Linq performance: should I use `where` or` select` first

I have a large List in memory, from a class that has about 20 properties .

I would like to filter this list on only one property , for a specific task I need only a list of this property . So my query looks something like this:

 data.Select(x => x.field).Where(x => x == "desired value").ToList() 

Which one gives me the best performance, first using Select or using Where ?

 data.Where(x => x.field == "desired value").Select(x => x.field).ToList() 

Please let me know if it is related to data type I store data in memory or field type. Please note that I also need these objects for other tasks, so I can not filter them in the first place and before loading them into memory.

+7
performance c # linq linq-to-entities query-performance
source share
2 answers

Which one gives me the best performance, first select "Select" or "Where."

Where first approach is more efficient, since it first filters your collection and then only selects the filtered ones .

Mathematically speaking, the Where -first approach accepts N + N' operations, where N' is the number of elements in the collection that fall under your Where condition.
Thus, it accepts the minimum operations N + 0 = N (if none of the elements transfers this condition Where ) and N + N = 2 * N operations maximum (if all elements transmit the condition).

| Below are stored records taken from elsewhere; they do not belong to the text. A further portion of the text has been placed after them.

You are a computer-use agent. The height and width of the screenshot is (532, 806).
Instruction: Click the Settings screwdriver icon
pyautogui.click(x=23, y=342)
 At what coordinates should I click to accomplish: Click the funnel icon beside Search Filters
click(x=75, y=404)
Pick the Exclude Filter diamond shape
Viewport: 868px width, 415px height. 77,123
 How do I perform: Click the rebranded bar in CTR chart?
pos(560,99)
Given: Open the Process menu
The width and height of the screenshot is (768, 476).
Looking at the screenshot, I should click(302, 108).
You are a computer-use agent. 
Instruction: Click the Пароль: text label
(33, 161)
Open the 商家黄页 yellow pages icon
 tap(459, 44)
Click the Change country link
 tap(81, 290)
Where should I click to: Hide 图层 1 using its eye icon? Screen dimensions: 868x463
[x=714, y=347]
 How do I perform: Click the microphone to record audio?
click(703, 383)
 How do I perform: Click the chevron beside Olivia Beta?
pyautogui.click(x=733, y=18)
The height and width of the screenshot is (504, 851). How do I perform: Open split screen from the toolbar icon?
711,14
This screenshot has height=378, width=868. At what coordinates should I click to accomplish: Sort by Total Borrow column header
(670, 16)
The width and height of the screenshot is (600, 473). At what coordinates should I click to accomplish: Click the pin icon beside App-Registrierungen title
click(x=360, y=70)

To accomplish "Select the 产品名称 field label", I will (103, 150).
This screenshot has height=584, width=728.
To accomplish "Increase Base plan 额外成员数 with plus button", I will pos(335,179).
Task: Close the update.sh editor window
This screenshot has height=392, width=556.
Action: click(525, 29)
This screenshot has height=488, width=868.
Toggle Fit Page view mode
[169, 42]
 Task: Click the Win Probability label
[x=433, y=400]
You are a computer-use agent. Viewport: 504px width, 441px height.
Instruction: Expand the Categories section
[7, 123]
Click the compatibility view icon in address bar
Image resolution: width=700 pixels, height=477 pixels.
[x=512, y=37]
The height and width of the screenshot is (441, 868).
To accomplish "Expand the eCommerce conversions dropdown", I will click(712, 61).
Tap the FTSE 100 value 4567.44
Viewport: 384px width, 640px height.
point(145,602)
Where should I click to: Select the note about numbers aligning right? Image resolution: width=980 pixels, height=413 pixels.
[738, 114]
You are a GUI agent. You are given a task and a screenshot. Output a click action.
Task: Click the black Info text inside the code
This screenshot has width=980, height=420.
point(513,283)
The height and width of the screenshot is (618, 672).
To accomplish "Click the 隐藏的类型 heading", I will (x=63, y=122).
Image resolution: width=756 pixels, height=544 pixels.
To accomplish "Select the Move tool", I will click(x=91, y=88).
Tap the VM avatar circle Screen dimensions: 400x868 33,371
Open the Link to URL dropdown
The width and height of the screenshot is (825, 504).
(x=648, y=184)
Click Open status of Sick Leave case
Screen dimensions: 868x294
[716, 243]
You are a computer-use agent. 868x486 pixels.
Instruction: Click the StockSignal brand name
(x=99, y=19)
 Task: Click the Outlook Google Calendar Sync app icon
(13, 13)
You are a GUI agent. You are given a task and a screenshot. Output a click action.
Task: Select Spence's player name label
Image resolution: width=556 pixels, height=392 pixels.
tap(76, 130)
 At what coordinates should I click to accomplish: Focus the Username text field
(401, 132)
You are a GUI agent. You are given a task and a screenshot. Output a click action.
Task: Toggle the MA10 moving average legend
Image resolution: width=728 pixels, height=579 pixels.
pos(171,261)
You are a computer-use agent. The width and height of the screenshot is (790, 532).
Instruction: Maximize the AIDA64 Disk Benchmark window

At the same time, the first Select approach will always perform exactly 2 * N operations, since it iterates through all the objects to get the property, and then iterates over all the objects to filter them.

Proof test

I finished the test to confirm my answer.

Results:

 Condition value: 50 Where -> Select: 88 ms, 10500319 hits Select -> Where: 137 ms, 20000000 hits Condition value: 500 Where -> Select: 187 ms, 14999212 hits Select -> Where: 238 ms, 20000000 hits Condition value: 950 Where -> Select: 186 ms, 19500126 hits Select -> Where: 402 ms, 20000000 hits 

If you run the test many times, you will see that the approximations to the Where -> Select approach change from time to time, and the Select -> Where approach always performs 2N operations.

IDEOne demo:

https://ideone.com/jwZJLt

the code:

 class Point { public int X { get; set; } public int Y { get; set; } } class Program { static void Main() { var random = new Random(); List<Point> points = Enumerable.Range(0, 10000000).Select(x => new Point { X = random.Next(1000), Y = random.Next(1000) }).ToList(); int conditionValue = 250; Console.WriteLine($"Condition value: {conditionValue}"); Stopwatch sw = new Stopwatch(); sw.Start(); int hitCount1 = 0; var points1 = points.Where(x => { hitCount1++; return xX < conditionValue; }).Select(x => { hitCount1++; return xY; }).ToArray(); sw.Stop(); Console.WriteLine($"Where -> Select: {sw.ElapsedMilliseconds} ms, {hitCount1} hits"); sw.Restart(); int hitCount2 = 0; var points2 = points.Select(x => { hitCount2++; return xY; }).Where(x => { hitCount2++; return x < conditionValue; }).ToArray(); sw.Stop(); Console.WriteLine($"Select -> Where: {sw.ElapsedMilliseconds} ms, {hitCount2} hits"); Console.ReadLine(); } } 

Related Questions

These questions may also be of interest to you. They are not related to Select and Where , but they relate to LINQ order performance:

Does LINQ function order mean? The order of LINQ extension methods does not affect performance?

+7
source share

The answer will depend on the state of your collection.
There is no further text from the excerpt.